The Defense Finance and Accounting Service (DFAS) incorrectly assessed a debt against Mr. Elder for retroactive health insurance premiums and began garnishing Mr. Elder’s salary to pay this debt. Mr. Elder filed two petitions for enforcement of the settlement agreement with the Board. With approval, Mr. Elder visited to the Agency’s legal office in connection with enforcement proceedings, returned briefly to his desk (continuing discussions telephonically with the Legal Department), and then returned to the legal department. Mr. Elder’s supervisor issued incident reports regarding these multiple visits. Mr. Elder informed his team lead that he would be working on responses to the incident reports. The Agency then removed Mr. Elder for unauthorized absence and inappropriate conduct. Mr. Elder appealed to the Board.
At the Board, the Agency failed to timely file its Agency File and was barred by the Administrative Judge from submitting additional evidence without proof that the evidence was not available earlier. The day before the record closed, the Agency submitted evidence with no proof of unavailability.
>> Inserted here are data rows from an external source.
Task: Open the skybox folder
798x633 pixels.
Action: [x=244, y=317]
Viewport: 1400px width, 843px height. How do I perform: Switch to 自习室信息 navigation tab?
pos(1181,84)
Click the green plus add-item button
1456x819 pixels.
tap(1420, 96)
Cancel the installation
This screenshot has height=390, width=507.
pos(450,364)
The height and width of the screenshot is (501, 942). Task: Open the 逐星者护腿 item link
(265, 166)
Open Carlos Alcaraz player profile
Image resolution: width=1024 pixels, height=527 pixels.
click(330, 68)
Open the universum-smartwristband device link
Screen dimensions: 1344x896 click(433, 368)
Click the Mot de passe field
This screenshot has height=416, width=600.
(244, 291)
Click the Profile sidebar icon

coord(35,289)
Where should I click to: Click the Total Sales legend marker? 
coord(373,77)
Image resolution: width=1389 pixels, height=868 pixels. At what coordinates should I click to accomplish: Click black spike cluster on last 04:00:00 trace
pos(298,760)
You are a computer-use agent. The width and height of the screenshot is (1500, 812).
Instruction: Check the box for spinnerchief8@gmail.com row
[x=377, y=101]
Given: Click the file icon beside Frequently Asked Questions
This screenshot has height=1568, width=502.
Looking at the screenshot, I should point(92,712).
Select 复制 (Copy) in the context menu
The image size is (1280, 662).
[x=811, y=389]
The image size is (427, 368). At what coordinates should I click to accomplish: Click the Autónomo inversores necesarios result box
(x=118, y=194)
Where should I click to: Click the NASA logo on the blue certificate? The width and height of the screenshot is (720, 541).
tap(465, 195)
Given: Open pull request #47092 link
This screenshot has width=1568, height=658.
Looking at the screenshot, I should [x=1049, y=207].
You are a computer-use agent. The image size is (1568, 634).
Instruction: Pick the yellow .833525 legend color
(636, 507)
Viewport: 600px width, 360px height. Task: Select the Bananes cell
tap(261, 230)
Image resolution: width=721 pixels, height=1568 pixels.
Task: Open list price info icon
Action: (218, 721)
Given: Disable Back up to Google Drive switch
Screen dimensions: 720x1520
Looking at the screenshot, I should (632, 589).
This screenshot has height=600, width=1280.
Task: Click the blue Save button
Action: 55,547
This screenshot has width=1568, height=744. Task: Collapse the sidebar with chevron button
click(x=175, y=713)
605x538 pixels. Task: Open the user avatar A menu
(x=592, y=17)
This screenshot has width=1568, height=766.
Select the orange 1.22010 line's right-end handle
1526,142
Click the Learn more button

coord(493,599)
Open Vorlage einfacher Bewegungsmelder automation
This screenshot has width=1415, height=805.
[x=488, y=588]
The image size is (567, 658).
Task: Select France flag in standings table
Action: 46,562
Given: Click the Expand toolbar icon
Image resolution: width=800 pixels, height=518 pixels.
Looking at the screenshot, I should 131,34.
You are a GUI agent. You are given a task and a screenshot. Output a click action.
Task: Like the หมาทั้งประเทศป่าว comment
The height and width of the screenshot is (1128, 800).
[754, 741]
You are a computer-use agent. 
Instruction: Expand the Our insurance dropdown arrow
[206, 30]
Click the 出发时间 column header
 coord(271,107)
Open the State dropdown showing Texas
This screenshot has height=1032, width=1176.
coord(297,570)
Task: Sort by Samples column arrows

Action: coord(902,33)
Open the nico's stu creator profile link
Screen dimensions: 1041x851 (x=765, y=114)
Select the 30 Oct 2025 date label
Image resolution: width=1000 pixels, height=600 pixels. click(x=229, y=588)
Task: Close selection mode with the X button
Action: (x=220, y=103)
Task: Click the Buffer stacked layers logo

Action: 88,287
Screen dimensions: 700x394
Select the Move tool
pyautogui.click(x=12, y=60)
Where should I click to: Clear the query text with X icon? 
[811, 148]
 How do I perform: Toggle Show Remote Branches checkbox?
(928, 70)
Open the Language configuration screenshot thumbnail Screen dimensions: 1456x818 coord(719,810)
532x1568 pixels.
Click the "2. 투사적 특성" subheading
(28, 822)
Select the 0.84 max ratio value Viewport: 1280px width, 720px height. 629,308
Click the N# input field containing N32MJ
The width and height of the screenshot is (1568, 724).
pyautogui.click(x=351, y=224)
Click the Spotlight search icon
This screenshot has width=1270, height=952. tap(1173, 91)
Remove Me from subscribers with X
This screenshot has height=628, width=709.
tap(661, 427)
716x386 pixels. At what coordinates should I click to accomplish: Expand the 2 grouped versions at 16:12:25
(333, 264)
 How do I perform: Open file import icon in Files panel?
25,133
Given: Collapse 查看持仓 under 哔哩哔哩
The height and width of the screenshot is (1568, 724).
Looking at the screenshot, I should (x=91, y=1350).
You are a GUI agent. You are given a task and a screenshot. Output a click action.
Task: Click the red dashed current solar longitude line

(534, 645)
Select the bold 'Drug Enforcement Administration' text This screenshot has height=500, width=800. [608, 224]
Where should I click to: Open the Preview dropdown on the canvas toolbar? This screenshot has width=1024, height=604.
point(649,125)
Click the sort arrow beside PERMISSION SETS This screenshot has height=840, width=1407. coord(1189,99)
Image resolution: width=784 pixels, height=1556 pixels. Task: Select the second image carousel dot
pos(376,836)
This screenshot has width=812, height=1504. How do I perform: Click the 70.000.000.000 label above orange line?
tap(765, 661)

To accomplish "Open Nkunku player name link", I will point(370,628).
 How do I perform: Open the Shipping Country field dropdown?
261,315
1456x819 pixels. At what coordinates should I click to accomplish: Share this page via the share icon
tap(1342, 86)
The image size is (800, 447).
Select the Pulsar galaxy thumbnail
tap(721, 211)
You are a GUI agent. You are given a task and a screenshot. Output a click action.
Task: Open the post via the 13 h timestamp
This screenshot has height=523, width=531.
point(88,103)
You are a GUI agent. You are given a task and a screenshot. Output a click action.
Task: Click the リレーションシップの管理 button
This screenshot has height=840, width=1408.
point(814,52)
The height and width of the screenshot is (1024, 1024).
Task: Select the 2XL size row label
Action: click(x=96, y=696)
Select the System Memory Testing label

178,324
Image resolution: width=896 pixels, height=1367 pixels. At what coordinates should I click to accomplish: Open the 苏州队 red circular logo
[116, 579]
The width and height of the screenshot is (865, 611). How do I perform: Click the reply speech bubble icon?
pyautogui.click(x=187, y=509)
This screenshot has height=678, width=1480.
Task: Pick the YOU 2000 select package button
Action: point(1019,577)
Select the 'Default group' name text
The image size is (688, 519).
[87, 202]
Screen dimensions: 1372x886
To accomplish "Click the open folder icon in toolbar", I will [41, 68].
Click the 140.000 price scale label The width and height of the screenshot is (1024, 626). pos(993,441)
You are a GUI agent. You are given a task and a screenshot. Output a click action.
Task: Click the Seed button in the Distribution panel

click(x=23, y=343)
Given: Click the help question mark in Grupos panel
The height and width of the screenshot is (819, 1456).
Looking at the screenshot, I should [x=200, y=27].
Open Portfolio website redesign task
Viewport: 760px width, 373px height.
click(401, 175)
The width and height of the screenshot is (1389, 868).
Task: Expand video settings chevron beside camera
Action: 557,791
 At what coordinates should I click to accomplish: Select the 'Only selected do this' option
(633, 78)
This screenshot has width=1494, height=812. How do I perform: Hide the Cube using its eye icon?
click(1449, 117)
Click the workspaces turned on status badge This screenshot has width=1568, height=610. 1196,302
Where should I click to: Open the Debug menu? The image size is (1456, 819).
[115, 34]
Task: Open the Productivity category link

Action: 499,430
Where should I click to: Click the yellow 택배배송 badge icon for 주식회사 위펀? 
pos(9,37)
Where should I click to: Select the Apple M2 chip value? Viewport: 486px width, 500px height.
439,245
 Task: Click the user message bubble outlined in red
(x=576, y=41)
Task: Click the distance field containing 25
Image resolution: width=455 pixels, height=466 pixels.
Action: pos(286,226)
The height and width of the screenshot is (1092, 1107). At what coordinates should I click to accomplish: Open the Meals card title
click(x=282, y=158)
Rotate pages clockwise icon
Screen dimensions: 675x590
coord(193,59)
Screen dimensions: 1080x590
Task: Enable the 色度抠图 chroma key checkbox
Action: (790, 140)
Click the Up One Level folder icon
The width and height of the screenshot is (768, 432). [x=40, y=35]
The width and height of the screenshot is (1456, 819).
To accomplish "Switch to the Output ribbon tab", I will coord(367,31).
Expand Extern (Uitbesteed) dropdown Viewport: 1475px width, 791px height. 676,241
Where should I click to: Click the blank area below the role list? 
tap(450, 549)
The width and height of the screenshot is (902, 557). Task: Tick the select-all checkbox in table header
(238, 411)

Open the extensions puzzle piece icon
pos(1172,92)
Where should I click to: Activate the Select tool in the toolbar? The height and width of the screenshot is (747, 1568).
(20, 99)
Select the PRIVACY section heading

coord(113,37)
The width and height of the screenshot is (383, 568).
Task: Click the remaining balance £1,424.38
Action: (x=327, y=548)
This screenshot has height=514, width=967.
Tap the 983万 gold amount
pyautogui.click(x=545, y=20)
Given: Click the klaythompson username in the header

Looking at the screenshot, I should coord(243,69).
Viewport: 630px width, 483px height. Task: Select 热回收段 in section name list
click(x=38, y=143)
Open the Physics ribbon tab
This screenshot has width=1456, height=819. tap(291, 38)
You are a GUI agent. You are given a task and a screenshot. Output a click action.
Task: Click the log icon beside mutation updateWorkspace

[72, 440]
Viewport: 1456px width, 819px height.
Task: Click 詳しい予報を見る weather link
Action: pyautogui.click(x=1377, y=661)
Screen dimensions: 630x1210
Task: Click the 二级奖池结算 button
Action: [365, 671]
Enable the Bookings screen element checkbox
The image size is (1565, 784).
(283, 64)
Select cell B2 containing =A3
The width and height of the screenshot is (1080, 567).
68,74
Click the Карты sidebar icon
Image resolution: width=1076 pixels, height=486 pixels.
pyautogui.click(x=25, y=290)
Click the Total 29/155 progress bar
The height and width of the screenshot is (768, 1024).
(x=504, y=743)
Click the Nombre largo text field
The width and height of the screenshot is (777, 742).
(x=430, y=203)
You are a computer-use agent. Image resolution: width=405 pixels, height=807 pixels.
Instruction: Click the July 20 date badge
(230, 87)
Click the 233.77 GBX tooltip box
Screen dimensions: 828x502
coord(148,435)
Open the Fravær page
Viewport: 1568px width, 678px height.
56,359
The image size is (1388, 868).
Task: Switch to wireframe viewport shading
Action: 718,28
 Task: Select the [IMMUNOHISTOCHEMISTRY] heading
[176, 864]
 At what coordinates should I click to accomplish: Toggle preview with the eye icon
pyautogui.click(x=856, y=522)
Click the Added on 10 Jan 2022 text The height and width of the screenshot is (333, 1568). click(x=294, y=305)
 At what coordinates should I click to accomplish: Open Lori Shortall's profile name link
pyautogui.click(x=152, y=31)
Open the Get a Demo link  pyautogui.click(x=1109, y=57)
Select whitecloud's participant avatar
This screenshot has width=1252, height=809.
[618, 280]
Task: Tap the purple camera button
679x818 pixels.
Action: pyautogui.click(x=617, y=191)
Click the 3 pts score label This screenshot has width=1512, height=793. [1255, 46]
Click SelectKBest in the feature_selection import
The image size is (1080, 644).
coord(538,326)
The Administrative Judge considered this evidence, but found the removal charges unsubstantiated and further found retaliation for Mr. Elder’s whistleblower retaliation appeal and enforcement of the related settlement, in violation of 5 U.S.C. 2302(b)(9)(a)(i). The Agency then petitioned for review.
The Board affirmed, modifying the administrative judge’s analysis. The administrative judge erred by not applying the (b)(9)(a)(i) legal framework. The Board found that retaliation was a contributing factor in the removal. The Board held that the Agency failed to show that it would have removed Mr. Elder even absent protected activity, noting that the removal charge was unsubstantiated and that the removing managers had a strong motive to retaliate. The Agency failed to present any comparator evidence because it failed to state whether or not the comparators had engaged in protected activity.
Accordingly, the Board reinstated Mr. Elder again with back pay, as well as the opportunity to move for attorneys’ fees and costs and compensatory damages.